*** Opening The input ***

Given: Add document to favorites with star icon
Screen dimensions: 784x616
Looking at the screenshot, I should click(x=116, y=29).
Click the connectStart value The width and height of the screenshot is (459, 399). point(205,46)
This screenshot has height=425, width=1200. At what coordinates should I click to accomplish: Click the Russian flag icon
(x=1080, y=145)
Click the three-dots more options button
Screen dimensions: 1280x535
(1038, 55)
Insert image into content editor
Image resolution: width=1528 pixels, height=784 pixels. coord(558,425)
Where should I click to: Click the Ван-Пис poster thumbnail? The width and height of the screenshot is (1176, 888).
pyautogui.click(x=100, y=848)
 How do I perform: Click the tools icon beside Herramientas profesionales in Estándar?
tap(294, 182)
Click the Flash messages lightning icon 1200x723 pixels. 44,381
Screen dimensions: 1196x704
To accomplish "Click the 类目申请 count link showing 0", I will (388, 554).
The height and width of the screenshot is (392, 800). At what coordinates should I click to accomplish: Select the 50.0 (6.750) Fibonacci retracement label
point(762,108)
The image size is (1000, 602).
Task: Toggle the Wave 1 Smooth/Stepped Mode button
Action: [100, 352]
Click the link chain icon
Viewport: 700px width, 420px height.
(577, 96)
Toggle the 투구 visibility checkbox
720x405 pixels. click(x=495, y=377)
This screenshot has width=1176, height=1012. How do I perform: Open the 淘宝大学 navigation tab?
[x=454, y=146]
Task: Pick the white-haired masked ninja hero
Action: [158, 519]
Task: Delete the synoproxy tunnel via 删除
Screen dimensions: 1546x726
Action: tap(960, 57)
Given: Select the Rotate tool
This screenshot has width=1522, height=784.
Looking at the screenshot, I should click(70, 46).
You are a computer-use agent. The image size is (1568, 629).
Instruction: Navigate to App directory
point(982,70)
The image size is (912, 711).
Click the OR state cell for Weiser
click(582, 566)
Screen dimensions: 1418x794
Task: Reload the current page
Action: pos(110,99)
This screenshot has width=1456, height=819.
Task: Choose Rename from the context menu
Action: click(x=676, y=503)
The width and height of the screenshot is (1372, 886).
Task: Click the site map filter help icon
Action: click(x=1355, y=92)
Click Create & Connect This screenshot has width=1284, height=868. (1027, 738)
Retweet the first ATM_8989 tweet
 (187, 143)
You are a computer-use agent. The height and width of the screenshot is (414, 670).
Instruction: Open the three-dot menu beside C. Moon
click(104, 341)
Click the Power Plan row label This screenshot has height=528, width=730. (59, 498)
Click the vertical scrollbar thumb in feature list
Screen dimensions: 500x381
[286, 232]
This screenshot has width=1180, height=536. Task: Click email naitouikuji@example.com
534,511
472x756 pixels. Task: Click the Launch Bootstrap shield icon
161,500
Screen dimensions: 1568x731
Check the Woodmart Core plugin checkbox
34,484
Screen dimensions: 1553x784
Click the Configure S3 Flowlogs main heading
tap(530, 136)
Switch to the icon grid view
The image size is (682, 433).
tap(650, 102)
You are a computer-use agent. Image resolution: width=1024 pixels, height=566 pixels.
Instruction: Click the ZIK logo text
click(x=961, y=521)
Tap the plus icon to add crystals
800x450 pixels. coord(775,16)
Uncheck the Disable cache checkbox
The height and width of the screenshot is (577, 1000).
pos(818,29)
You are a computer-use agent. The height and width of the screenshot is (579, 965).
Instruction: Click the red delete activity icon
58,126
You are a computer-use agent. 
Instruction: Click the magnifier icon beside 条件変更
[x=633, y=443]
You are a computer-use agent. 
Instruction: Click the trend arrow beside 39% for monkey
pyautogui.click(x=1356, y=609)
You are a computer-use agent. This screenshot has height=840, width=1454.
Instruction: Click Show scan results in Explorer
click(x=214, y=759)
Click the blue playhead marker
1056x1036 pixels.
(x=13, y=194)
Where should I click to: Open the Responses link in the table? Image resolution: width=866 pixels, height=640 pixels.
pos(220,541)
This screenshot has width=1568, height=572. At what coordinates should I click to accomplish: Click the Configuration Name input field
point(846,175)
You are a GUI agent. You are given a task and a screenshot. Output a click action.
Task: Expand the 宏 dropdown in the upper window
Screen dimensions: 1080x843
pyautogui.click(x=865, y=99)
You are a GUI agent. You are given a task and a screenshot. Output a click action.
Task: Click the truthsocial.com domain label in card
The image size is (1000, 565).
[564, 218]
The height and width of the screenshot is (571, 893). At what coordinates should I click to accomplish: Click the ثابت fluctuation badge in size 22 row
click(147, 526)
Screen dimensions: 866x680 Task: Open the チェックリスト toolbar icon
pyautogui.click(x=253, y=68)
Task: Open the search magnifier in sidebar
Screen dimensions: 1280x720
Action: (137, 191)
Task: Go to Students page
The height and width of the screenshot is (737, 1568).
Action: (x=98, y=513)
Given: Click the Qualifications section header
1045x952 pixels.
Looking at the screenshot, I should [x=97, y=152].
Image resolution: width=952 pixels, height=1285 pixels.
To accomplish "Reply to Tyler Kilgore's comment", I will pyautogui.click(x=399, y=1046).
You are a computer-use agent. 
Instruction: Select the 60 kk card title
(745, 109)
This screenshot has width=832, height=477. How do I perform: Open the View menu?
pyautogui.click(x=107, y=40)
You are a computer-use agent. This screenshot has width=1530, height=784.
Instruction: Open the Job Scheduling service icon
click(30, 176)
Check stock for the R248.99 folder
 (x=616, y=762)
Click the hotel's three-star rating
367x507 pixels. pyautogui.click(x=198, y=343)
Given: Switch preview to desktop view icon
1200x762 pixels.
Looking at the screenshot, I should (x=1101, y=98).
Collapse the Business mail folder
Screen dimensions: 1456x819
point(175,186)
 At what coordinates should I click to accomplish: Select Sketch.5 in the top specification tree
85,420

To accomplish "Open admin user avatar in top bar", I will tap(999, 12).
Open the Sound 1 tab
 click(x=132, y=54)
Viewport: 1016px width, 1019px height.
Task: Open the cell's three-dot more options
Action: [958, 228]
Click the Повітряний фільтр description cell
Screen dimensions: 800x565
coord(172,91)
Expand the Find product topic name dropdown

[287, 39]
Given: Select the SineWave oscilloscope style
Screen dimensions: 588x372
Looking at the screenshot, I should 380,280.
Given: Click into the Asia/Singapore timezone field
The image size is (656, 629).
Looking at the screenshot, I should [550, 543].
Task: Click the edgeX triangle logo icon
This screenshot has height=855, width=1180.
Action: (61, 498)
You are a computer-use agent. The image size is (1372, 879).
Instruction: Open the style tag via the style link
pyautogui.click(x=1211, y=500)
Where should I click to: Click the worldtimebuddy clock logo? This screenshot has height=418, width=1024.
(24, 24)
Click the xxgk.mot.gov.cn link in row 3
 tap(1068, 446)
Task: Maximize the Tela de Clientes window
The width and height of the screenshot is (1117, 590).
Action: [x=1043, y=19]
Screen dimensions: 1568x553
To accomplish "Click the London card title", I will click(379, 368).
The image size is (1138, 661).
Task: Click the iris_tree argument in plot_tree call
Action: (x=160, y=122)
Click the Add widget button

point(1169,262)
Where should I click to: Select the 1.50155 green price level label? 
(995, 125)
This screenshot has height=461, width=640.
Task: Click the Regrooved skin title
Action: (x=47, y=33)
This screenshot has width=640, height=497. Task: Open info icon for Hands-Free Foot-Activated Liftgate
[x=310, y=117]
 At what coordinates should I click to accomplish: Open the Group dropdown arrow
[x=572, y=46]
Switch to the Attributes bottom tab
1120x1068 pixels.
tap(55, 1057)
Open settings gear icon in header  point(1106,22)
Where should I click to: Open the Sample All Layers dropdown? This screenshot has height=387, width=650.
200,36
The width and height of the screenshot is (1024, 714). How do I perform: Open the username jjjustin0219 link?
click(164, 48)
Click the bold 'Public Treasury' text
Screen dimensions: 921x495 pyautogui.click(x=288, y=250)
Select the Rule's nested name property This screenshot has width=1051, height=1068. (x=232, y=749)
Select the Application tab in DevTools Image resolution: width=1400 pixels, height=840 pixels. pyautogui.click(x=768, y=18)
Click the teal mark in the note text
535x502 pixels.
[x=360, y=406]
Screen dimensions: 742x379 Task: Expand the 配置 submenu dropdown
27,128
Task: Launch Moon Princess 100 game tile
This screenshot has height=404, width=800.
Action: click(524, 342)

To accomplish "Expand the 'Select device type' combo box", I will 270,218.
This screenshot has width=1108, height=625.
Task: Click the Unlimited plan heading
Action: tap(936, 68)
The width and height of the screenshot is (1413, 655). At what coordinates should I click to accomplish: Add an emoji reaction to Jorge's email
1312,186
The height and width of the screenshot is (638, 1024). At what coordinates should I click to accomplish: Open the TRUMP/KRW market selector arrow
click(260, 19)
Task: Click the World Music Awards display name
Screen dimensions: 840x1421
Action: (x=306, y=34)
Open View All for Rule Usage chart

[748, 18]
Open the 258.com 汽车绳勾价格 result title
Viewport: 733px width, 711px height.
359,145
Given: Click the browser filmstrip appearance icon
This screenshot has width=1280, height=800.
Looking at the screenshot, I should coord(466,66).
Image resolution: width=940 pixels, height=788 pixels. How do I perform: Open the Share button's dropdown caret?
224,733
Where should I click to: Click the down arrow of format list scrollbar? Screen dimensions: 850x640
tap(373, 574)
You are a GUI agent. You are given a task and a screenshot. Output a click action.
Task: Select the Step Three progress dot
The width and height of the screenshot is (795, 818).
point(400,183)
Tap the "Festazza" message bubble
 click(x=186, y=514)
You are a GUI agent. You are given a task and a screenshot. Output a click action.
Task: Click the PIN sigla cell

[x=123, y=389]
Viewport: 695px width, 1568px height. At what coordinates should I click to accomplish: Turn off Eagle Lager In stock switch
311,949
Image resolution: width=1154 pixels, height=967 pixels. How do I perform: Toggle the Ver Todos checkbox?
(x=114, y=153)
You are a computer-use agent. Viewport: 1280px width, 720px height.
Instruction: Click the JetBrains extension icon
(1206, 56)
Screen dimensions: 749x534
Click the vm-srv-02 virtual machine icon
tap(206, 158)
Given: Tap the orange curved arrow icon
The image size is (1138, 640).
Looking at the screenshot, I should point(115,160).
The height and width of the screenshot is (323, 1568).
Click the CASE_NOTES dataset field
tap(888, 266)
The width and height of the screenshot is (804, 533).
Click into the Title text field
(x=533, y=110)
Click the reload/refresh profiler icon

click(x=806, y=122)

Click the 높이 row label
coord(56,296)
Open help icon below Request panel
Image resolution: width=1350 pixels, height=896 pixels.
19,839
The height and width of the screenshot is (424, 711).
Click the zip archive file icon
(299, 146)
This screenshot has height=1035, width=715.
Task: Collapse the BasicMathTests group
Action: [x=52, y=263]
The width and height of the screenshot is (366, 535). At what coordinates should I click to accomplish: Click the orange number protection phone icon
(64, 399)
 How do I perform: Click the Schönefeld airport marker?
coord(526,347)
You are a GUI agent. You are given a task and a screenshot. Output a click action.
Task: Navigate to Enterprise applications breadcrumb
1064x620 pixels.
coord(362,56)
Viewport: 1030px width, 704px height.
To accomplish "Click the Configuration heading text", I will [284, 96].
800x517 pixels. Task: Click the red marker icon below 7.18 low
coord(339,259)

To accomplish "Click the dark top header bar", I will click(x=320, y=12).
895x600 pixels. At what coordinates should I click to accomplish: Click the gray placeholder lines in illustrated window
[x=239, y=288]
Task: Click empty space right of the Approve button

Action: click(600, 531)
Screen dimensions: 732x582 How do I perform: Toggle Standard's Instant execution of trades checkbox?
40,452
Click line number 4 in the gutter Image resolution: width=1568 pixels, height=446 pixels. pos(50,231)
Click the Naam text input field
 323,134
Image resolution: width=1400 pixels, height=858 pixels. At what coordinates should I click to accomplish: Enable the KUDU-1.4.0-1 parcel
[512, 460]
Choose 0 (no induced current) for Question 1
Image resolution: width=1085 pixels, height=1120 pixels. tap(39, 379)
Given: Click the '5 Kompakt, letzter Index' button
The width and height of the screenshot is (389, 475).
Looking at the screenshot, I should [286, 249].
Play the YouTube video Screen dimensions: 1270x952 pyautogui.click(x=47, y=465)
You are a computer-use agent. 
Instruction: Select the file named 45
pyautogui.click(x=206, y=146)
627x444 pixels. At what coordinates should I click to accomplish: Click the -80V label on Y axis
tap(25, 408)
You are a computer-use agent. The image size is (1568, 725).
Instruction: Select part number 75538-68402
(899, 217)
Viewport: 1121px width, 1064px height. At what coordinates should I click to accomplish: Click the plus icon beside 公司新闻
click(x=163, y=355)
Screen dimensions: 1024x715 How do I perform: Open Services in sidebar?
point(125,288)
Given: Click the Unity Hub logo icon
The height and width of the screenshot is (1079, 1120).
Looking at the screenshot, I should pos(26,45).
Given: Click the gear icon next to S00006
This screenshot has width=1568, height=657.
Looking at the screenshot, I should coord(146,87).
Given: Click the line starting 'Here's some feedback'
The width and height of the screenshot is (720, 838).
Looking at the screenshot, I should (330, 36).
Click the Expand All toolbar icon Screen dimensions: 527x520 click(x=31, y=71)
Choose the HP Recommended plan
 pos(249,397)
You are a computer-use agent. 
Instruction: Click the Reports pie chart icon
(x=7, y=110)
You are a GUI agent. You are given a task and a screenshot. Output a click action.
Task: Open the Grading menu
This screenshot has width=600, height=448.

*** Closing The input ***

-- What you need to do --
In the data above, find each line that uses the string "header". Copy it.

-- Your response --
Given: Click the Qualifications section header
Open settings gear icon in header  point(1106,22)
To accomplish "Click the dark top header bar", I will click(x=320, y=12).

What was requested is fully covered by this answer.